GOAL: Please count the lines in the records below that contain the string "cell", treating uppercase and lowercase as different, and reply with only that number.

DATASET:
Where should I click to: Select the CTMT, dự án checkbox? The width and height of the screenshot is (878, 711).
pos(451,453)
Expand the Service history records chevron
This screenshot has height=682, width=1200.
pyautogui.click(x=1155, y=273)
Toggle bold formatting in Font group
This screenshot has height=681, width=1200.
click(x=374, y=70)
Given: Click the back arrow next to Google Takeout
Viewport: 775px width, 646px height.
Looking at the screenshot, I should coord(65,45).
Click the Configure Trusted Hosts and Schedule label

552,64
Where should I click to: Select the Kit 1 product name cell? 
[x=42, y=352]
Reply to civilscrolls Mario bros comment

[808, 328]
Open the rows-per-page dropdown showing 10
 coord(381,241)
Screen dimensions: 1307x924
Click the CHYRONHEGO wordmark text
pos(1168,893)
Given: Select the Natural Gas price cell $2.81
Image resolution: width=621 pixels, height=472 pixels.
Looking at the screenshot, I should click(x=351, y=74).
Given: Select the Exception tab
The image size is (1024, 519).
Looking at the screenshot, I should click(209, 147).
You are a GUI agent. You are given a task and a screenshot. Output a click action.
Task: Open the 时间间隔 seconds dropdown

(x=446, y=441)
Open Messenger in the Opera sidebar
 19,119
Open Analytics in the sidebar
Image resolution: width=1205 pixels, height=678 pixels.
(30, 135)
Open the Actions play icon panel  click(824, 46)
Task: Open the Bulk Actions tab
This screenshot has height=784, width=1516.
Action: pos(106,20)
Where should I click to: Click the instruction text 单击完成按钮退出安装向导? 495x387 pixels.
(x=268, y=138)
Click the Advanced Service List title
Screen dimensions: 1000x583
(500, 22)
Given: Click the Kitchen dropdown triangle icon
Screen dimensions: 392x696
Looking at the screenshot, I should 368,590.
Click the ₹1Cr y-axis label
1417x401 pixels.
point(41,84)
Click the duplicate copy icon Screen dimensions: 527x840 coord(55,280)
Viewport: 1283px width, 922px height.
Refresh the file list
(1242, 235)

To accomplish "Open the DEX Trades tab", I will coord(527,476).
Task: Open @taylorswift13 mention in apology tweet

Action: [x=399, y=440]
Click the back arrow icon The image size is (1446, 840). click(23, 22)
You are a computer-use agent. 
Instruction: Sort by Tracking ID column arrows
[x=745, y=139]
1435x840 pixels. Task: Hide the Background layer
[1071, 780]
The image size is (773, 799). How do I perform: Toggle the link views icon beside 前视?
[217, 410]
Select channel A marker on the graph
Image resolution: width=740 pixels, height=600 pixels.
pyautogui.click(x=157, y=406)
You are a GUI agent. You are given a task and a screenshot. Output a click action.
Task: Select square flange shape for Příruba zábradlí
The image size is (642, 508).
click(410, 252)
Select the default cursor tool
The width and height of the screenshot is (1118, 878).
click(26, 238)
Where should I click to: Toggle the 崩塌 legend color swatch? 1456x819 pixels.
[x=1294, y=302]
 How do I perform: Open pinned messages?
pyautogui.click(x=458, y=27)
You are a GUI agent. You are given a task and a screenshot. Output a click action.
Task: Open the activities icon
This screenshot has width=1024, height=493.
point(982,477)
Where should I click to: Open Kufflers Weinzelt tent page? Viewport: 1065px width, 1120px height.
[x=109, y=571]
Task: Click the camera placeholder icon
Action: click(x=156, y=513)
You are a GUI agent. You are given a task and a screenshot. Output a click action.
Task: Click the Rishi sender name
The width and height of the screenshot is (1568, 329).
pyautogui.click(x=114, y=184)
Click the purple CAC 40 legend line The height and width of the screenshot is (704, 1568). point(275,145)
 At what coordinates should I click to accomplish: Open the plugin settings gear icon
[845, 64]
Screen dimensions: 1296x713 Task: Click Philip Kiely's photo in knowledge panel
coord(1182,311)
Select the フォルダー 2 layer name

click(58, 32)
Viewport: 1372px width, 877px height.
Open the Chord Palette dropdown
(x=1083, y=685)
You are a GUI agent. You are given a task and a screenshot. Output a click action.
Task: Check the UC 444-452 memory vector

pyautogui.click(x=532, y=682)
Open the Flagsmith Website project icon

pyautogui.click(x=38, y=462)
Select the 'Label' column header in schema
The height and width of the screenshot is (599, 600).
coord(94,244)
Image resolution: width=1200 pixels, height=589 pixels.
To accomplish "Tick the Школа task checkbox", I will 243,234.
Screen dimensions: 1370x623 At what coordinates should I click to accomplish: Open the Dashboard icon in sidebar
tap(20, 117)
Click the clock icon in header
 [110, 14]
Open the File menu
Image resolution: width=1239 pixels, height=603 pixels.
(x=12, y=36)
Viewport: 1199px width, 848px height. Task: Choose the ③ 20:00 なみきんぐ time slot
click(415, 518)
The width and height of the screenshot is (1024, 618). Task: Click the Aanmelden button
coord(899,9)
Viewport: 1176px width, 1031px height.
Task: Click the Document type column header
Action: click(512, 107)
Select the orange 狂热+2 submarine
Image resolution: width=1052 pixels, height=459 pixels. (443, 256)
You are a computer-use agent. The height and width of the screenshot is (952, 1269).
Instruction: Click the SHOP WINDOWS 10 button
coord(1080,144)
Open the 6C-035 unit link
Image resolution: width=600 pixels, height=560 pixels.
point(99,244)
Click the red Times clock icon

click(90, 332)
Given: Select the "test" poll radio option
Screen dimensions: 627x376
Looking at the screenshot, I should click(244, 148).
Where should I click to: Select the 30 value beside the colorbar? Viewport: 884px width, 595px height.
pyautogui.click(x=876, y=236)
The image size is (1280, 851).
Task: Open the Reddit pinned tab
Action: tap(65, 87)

RESPONSE TO THE TASK: 2